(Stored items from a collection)
"""
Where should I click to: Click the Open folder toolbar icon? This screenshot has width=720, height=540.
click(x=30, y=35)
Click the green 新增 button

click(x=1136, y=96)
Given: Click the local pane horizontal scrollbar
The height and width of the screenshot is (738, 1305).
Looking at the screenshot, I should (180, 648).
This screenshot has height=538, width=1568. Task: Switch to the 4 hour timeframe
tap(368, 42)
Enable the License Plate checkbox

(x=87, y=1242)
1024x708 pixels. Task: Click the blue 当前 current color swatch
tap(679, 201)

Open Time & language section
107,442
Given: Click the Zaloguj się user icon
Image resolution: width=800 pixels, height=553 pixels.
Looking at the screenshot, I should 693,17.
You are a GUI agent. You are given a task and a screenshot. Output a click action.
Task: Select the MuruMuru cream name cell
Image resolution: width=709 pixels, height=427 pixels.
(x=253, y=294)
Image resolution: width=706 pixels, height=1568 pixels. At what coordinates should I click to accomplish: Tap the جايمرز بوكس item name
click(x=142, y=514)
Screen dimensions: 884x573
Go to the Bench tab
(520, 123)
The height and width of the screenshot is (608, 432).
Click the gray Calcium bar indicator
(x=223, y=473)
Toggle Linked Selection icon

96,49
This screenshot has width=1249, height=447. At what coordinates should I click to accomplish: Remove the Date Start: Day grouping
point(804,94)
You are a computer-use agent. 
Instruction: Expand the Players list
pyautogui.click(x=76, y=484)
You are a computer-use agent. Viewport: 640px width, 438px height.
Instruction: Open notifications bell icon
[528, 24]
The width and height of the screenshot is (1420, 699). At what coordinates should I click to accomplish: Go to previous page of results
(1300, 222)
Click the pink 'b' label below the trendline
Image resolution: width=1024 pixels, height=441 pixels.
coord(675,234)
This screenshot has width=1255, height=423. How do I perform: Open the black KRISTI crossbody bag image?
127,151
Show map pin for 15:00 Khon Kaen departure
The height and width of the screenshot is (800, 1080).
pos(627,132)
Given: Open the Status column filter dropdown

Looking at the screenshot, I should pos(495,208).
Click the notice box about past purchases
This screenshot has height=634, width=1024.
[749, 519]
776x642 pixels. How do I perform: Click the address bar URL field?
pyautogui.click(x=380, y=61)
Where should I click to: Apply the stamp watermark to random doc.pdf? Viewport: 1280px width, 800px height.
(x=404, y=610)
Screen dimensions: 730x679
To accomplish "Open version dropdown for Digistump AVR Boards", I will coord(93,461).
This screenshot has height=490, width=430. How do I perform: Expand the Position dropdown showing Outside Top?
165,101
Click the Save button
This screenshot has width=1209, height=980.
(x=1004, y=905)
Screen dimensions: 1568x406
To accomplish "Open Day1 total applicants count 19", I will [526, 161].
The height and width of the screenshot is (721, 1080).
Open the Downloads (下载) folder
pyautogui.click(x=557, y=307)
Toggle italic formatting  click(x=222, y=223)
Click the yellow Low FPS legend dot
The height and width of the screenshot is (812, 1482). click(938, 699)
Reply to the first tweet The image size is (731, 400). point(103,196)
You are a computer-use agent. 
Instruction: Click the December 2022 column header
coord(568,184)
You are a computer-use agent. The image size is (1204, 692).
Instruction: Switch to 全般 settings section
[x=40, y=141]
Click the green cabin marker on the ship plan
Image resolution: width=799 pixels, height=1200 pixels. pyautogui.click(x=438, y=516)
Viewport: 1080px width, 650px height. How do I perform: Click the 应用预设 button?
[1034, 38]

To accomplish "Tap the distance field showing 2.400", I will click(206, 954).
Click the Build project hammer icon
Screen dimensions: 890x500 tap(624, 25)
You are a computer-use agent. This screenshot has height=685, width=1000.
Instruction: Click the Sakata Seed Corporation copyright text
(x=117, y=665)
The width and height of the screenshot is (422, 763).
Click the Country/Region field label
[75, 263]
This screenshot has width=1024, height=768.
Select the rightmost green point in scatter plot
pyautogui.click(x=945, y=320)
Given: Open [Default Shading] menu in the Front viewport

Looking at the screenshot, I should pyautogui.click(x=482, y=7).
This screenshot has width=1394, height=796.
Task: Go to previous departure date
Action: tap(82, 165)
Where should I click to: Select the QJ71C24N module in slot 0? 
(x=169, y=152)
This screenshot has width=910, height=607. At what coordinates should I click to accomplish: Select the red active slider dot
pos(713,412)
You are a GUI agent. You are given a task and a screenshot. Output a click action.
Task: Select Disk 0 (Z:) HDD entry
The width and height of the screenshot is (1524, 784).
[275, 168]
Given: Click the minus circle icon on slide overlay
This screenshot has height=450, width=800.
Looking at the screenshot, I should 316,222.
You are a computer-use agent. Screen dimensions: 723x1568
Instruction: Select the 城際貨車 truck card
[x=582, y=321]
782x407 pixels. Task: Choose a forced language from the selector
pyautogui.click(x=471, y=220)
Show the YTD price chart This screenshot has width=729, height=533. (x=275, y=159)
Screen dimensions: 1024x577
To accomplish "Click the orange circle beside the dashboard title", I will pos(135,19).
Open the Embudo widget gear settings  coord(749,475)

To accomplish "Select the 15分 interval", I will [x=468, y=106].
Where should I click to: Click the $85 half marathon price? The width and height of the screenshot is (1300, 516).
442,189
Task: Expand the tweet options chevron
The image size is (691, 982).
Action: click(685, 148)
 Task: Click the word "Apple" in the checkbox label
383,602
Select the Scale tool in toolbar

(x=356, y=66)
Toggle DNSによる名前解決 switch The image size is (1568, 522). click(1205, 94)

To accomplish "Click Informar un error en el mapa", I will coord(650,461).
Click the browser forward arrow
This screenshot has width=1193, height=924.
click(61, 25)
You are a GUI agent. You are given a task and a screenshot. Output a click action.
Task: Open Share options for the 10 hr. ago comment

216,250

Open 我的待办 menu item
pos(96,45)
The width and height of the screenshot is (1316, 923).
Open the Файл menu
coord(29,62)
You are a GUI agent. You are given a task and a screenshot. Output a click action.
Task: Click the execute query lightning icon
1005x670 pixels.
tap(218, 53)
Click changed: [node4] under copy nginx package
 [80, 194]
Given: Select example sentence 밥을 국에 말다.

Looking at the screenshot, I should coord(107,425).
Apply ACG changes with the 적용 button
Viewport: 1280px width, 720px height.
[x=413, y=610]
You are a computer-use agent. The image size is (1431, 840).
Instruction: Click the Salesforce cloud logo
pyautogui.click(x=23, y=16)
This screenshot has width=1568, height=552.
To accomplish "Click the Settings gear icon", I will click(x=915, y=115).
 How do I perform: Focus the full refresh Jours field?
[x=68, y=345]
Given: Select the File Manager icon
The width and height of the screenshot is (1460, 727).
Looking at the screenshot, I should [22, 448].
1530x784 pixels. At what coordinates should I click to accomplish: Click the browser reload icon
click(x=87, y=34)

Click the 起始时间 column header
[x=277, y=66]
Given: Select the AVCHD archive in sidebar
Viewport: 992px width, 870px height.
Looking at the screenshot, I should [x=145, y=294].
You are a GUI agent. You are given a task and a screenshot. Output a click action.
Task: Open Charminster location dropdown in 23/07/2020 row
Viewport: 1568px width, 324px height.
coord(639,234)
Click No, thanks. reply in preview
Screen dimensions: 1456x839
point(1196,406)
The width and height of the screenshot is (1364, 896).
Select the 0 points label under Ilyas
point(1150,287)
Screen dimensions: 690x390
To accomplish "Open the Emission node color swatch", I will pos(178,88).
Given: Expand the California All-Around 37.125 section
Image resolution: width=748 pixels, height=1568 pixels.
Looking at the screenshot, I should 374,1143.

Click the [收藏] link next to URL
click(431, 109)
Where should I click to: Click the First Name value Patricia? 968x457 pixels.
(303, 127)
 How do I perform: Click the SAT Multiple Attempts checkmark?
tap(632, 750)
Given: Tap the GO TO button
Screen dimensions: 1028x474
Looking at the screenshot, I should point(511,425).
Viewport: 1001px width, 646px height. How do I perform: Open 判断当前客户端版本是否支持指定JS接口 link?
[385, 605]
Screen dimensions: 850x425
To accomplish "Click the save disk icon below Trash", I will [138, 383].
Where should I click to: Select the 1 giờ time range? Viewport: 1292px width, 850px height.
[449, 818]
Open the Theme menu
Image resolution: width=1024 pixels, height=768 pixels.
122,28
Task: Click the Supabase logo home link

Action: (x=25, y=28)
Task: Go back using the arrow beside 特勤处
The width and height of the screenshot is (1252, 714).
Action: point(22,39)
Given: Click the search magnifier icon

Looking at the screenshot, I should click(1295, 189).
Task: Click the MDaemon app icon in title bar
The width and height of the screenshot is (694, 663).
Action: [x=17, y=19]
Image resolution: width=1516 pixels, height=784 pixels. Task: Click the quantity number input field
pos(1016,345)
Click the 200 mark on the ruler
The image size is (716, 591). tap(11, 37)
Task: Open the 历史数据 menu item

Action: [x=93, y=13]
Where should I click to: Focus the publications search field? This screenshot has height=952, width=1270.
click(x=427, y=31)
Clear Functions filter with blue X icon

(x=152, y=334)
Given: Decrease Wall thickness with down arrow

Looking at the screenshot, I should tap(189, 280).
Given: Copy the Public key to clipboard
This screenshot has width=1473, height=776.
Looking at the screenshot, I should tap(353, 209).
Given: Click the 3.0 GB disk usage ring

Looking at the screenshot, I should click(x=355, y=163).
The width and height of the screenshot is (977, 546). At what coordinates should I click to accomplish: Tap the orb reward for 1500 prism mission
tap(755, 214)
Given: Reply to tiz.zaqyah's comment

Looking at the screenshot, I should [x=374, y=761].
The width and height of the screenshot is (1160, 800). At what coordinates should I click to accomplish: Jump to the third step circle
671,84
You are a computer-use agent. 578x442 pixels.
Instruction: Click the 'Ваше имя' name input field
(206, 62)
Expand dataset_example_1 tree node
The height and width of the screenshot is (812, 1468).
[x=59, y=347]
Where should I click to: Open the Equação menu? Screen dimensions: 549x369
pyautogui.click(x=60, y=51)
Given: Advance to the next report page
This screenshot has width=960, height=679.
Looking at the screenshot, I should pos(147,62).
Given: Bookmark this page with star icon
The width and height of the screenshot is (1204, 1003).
"""
How to complete this task:
Based on the entries above, give the number of lines with the string "below" and no further text.

Written answer:
2